▸ Goal of the exercise:
Continue the essay below on defining Dad TV, writing on from its last bullet, the one about suffering.
# Excerpted passage start
Toward a definition of Dad TV

Last December Joshua Rivera wrote a piece for Slate called “Why ‘Dad TV’ Shows Are So Popular—and Why It’s Time to Stop Calling Them That.” The tone is all over the place and the result is a mess. The author is both outraged and unmoved by the plethora of Dad TV shows and the ensuing discourse about them. Sure, they’re bad; but they’re also watchable; but they do have bad politics; but then, they go down easy.

Rivera asks at one point: “here’s my problem with calling it ‘Dad TV’: What does that even mean?” He half-heartedly gives some possible answers, but they’re so enraging he moves on. It’s impossible to define! Not for him tongue-in-cheek taxonomies like this one by Hillary Busis in Vanity Fair. At the same time, he writes, “I have no issue with these shows or the people who watch them. Frankly, who cares!” Ah, yes, the culture critic writing with passion about the thing he cares nothing about. Paging Dr. Freddie.

In any case, Rivera’s question got me thinking. Dad TV is a thing—we know it when we see it—and it is, somewhat to my surprise, a pretty relaxed topic. Most critics appear to have stopped worrying and embraced Dad TV. At least, they no longer scold viewers for their simple (“conservative”) pleasures. Maybe it’s the poptimist period in TV criticism. Whatever it is, Dad TV isn’t embarrassed about itself and critics refer to it with a kind of gentle affection, as though they’re writing about their own dads’ actual viewing habits.

So what is Dad TV? Sure, it’s a mood, a vibe, a set of recurring epochs, subjects, and themes. There’s a clear family resemblance among the shows in question, even if not a set of necessary and sufficient conditions to meet. Let’s say that, in the world of Dad TV, there are certain premises that either never go questioned or, when questioned, are always upheld. Here, in no particular order, is an incomplete list of these givens; if they emerge as the invisible motor of a show you’ve watching, then you’re probably watching Dad TV:

  • Men are protagonists of history and society: they are necessary agents who solve problems. It is desirable for men to fulfill these roles.

  • The world is full of problems, some of which are perennial, others intractable.

  • The world contains ineradicable evil, which manifests in evil men.

  • Evil men cannot be thwarted except by good men willing and able to do what is necessary.

  • Evil as such is never fully or finally defeated.

  • That said, enemies are defeated, not conciliated or forgiven.

  • Physical strength, a firm will, and decisive action are virtues when used to protect the innocent and the weak.

  • Actions is preferable to words; words are liable to be impotent, ineffective, or a means of excusing or explaining away evil.

  • Forces of law and order, however imperfect, are necessary.

  • When just, law and order are to be praised, held in honor, and participated in.

  • When unjust, law and order call for emergency exceptions that restore them to their proper just place and purpose.

  • Men are the primary, if not the unique, instruments of law and order.

  • Punishment is necessary and just. The fundamental question is the balance to be struck between (societal) justice and (personal) vengeance, granting that retributive punishment must play a role in both, not just the latter.

  • Suffering is acceptable, necessary, and even good when it benefits others; it is not good in itself, except as purgation or self-improvement.
# Excerpted passage end
# Collected data start
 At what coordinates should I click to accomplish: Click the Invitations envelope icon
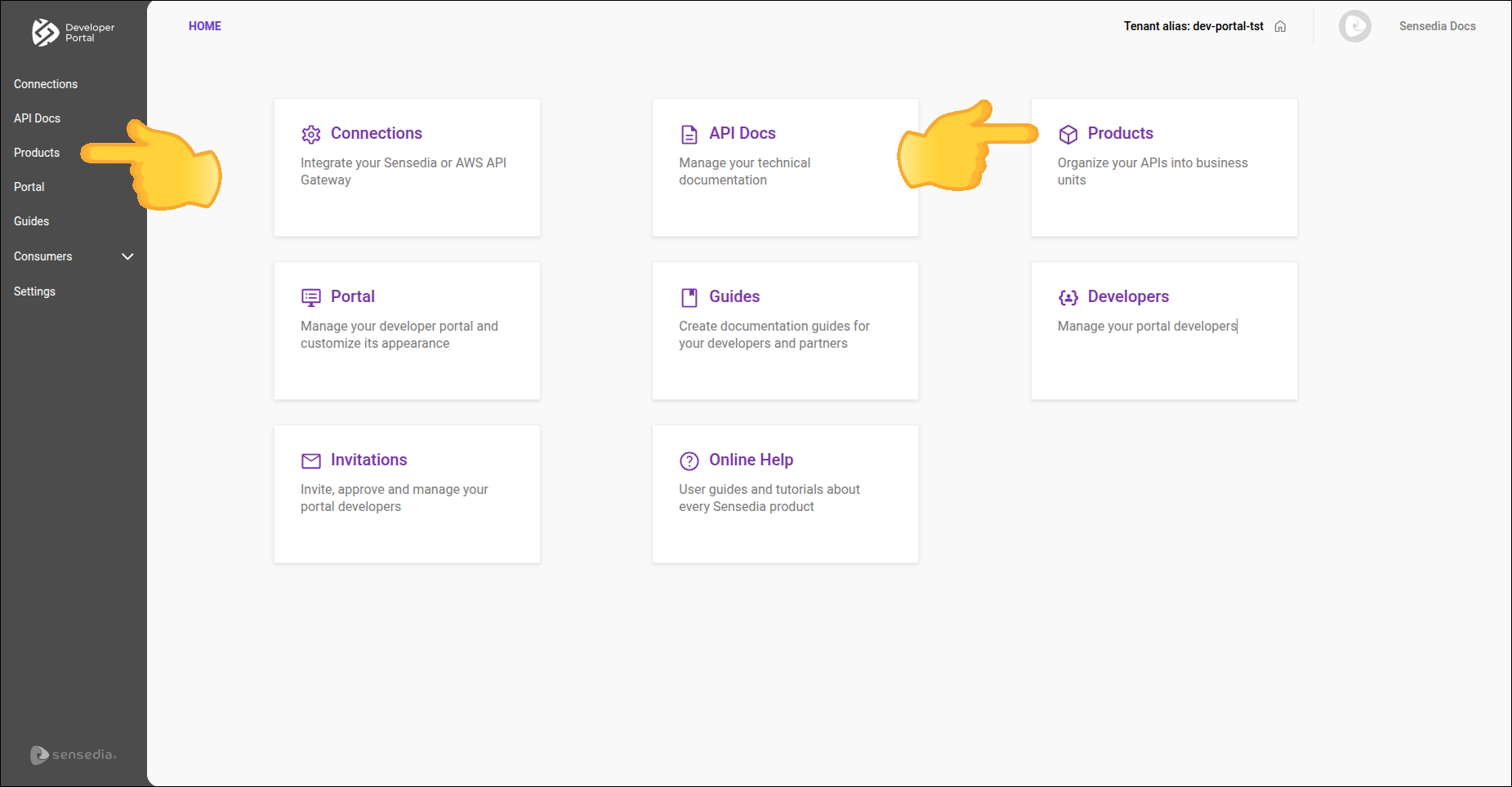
# Collected data end
▸ Result of this task:
  • The behaviors and virtues worthy of pursuit and exemplification are not: empathy, politesse, social decorum, interpersonal subtlety, moral gray, both-sides-ism, intuition, asking permission.

  • Instead, the behaviors and virtues worthy of pursuit and exemplification are: honor, duty, courage, loyalty, sacrifice, truth-telling, brotherhood, stoicism, hierarchy, rationality, skilled excellence, hard work, and getting the job done regardless of the risk, pain, or obstacles.

  • Although (at a meta level) the viewer is a sedentary consumer, the show in question does not glorify but ridicules the easy consumerist pleasures of passive, sedentary, inactive men. It holds all of bourgeois society in contempt.

  • What then is good? The family is good.

  • Protection, provision, and procreation are good.

  • Religion, at least in the sense of religio or piety, is in general good.

  • Tradition, if just and time-honored, is good.

  • Friendship with other men is good.

  • Men who are live on the outside of these goods—who, for example, have neither wife nor children or who lack faith or friends—nevertheless are called to serve and protect them, sometimes to seek them in their absence.

  • It is pleasing, to men and women alike, to tell, read, and watch stories that confirm any and all of the above.

  • In fact, it is wholesome to enjoy such stories and what they celebrate; to do so is, in a way, a ballast to society.

  • Human society is, among other things, one continuous if often failed attempt to bind fathers to sons and sons to fathers and, in turn, to their own (eventual) children. When successful, everyone benefits; when unsuccessful, everyone suffers.

  • Hence, failed versus faithful fatherhood is at the heart of all Dad TV. Every man at the center of such stories is a son who either has a good father or, lacking one, is looking for a surrogate.

  • Likewise, every man in such stories is an actual or would-be father to others, and the crux of the drama is the test of his fatherhood, if only metaphorical.

  • Likewise, and therefore, every man in such stories is on a journey bound for home in whatever form; if not—if a rōnin or a wanderer—his business is entirely helping others finding theirs, usually by removing obstacles in their path.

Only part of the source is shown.